My roommate is a serious writer. Not like me. She is a writing major. This Summer she fell in with the this book, the Artist's Way by Julia Cameron. She became an enthusiast. I became curious. It seemed the sort of book my mother would read.
She told me about Artist dates. You go out and do something by yourself or rather 'take your inner artist on a date'. Sounds like incest. These seemed like a artsie-fartsie (and I use this in the most derogatory way) way of saying something obvious, spending time by yourself in places you love is important.' Time is important. Everything she told me rang both true and wrong. True in that I recognised much of it from my own habits and what I considered important, wrong in that each time the wording was not quite right. I do not think that taking your inner child on a date healthy, I think that going places, forests or cafés or gardens, where you temporarily modify how you view the world, is important. Returning from the café you bring the feeling of it with you, and in the café your thoughts are different. You taken into an atmosphere which requires you to be a slightly different person, and carefully you modify yourself. It is interesting and true. It is not what the book says.
The Artist's Way is useful. I can see that. The stories are good. Her stories about her grandmother sound like awareness of qualia. I like qualia and as such like those. Very existential. Most of the book isn't. What I clearly need is the Existentialist's Way for Art. Nonetheless it bothers me. I know there are others who agree. It is repetitive when it could be embrace brevity. The repetition of the word 'crazymaker' bothered me particularly. That is how mental health patients speak. Assigning all woes and bothers to one person or one idea is dangerous and frightening. In this way the books frightens me. The book is sweetened with artificial sugar and water. You cannot argue with it. It asserts without argument so you must either accept or flail.
Furthermore the religious connotations are heavy and unavoidable. These connotations are not mixed.
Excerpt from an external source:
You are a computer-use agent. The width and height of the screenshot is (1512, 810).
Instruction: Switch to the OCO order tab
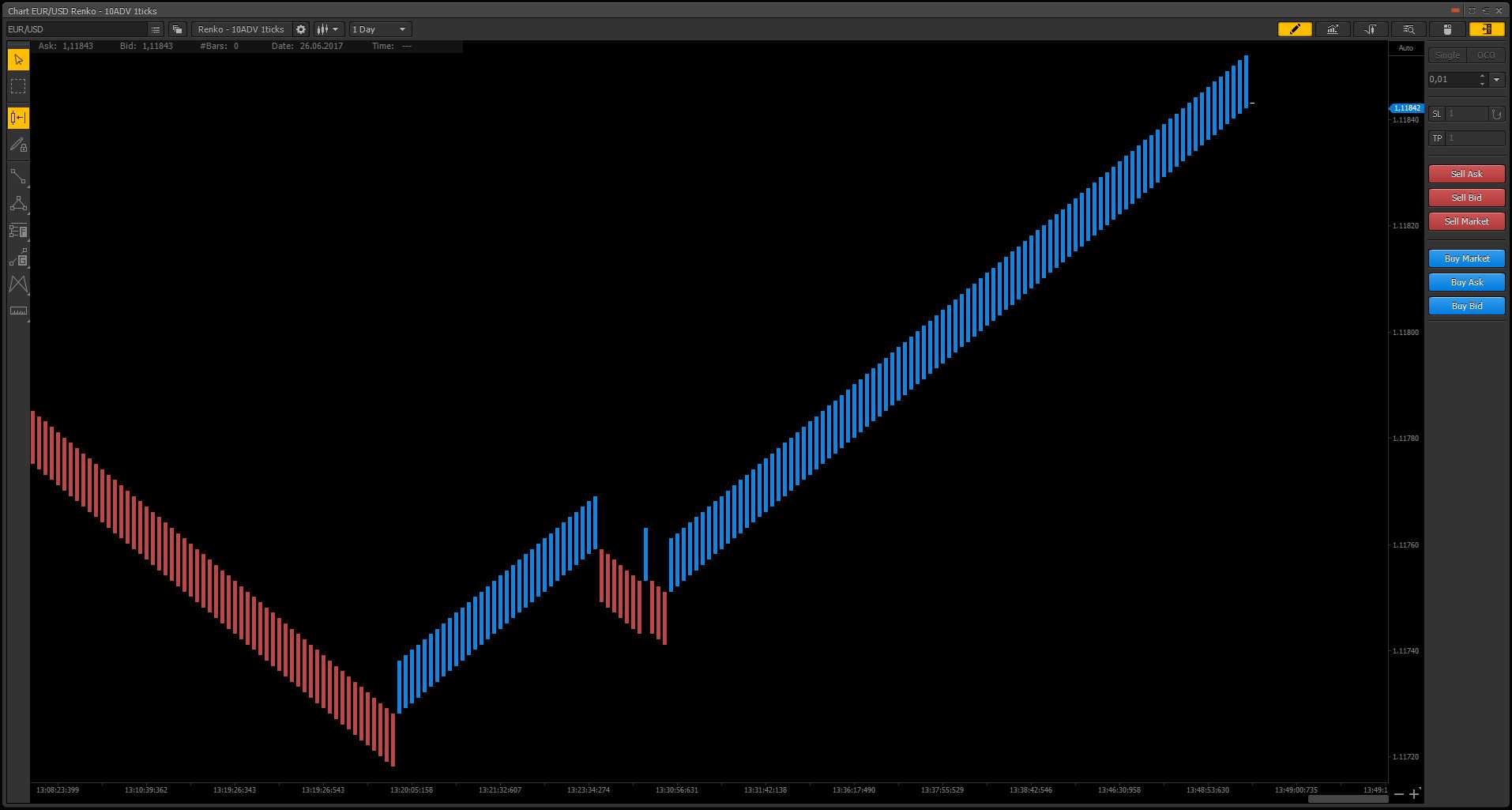[1486, 55]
The religion is not that of many cultures and many viewpoints. It is the God that one meets wandering into the a priori. It is the first idea. It waits in the shadows of abstract reality to devour those who wish to acquire knowledge. It need not be there! It is not even the honest God of the medievals. That God, the God of Plotinus of whom there are slight echoes here, is worthy. The Great Creator is not. Tell me that it is the One, the well-spring of being. The Good, Just, and Beautiful. Tell me to look up and become part of the world soul, ever reaching for pure Parmenidean unity. Tell me to look away from the shadows for fear that I will see beyond them into the nothingness. At least that is beautiful. It may not be true but it has power. There is something there. The other way seems filthy. It is a trap. It is not honest. You are asked to accept a God so that you can be a better person. You are not asked to do so on any rational grounds. Beauty is a rational ground for accepting something. Self-care is not.
I know that I do not live in a stable way. I procrastinate and fumble. I expect too much of myself and achieve too little. I think outside of myself no longer because I love the external world but because I chose a discipline that requires focus and I want to avoid it. I think this book can help me with that. But I also think it is just like Toastmasters. I recognise it as something that might be destructive and as such embrace it. I do not like myself and hope that if I become another person that person will like themselves better. This is both disturbing and strange. Disturbing because it sounds like mental suicide. Strange because I am really a very interesting person.
I see that there is value in this book, and the cover is also very pretty. I plan to find what is of value, and what is dangerous. What is of value I will keep for myself and what is dangerous I will post here. If I become brainwashed please send a troop of flying monkeys to rescue me.